Code efficiency: C and assembly help!

Using 32 bit word length, the BF706 is capable of 400 MMACs. so at a sample rate of 48 kHz, the maximum theoretical FIR filter length is 4e8/48e3 = 8333 taps. Using assembly, I can get very close to this - 8050 taps, 97%. Here is the kernel of the convolution:

A1:0+= R0 * R1 || R0 = [I0++] || R1 = [I1++]; // Filter left

This uses a parallel move and increment. However, in C, I can only manage 1024 coefficients, no matter what I do. Here is the code:

   int k;
   long fract temp;
   for (k=0;k<=modtype;k++)
      temp=h[k]*x[n++];               // Convolve
      y+=temp;                        // Convolve

I am using the & function to implement a circular buffer - modtype is a constant with a value of 1023. If this is increased to 2047, the audio output is degraded since it cannot complete the MACs before the next sample.

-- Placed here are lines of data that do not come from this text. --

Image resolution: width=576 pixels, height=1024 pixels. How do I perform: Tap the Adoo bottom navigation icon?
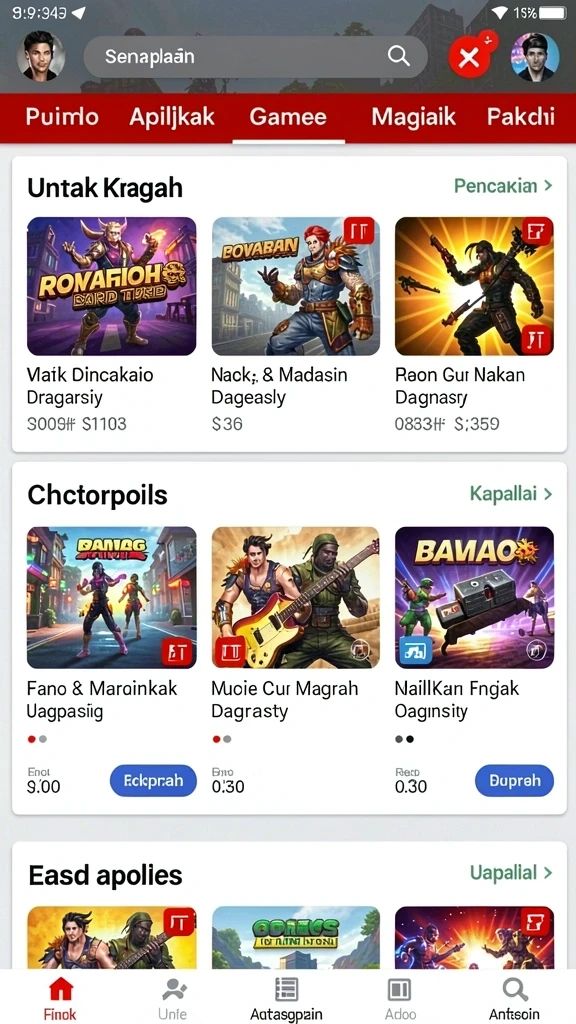(x=399, y=990)
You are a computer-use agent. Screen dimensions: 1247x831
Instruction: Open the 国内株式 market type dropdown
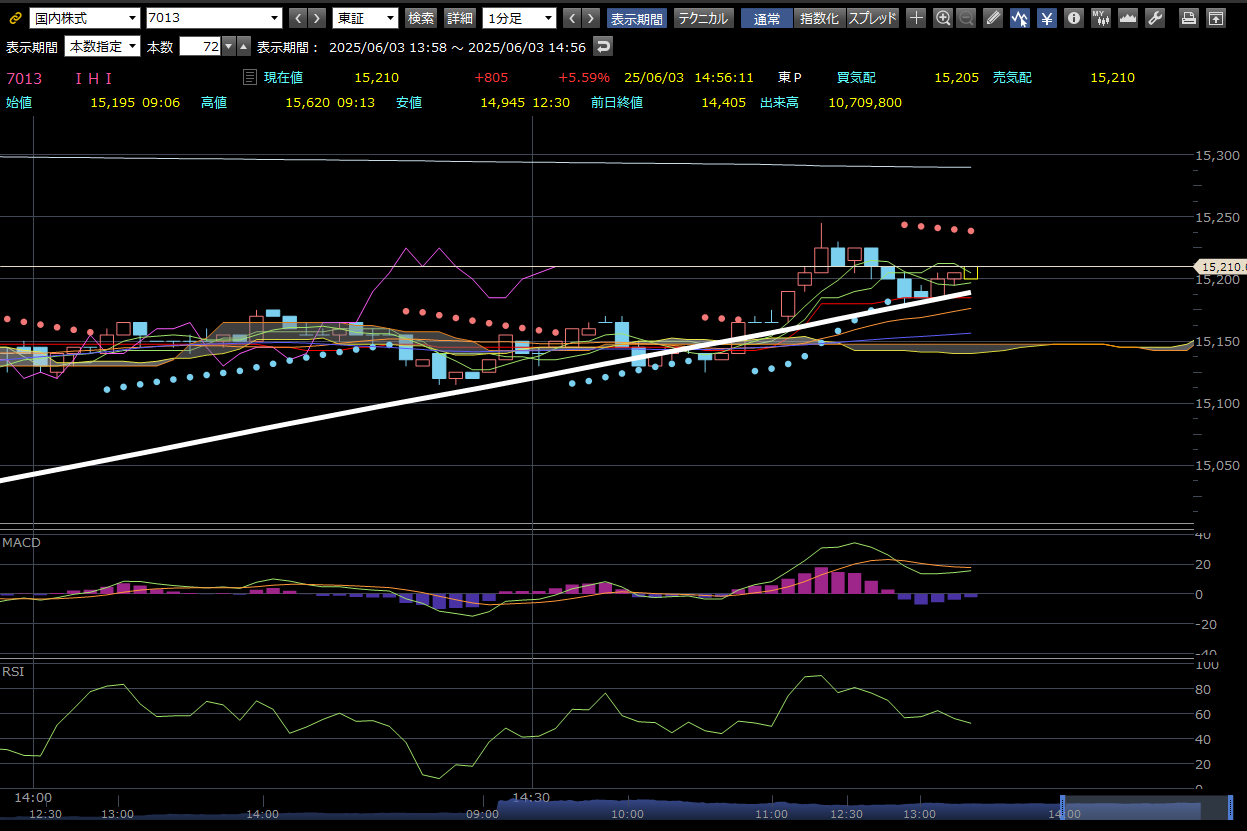pyautogui.click(x=85, y=18)
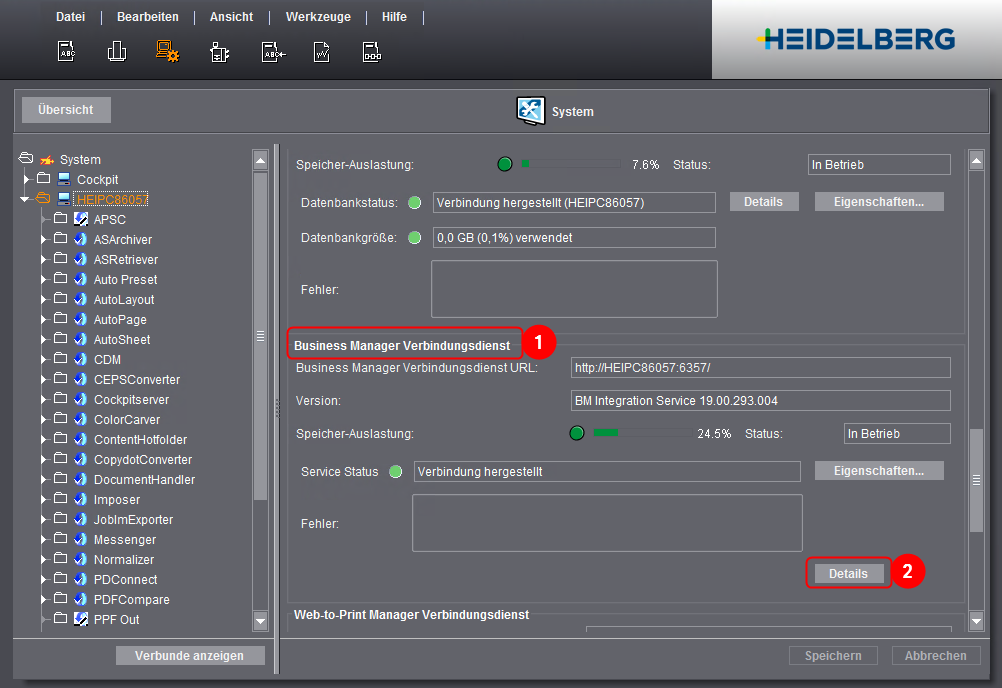Click Details button below the Fehler box
1002x688 pixels.
point(848,574)
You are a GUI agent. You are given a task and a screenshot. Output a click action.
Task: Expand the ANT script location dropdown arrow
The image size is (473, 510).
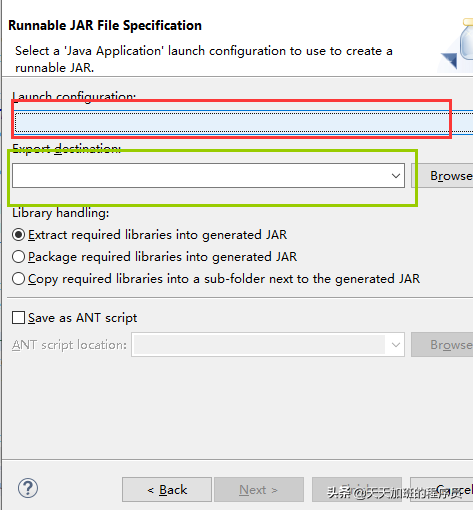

The use of temp is advised in the optimisation data sheet, and it does improve the speed. However, it is still way short of 8050.

I would really appreciate some help on this - I have tried all the pragmas, and all of the optimisation tricks. Nothing works. I note that the disassembly looks really cluttered.

Both programs use sample by sample filtering.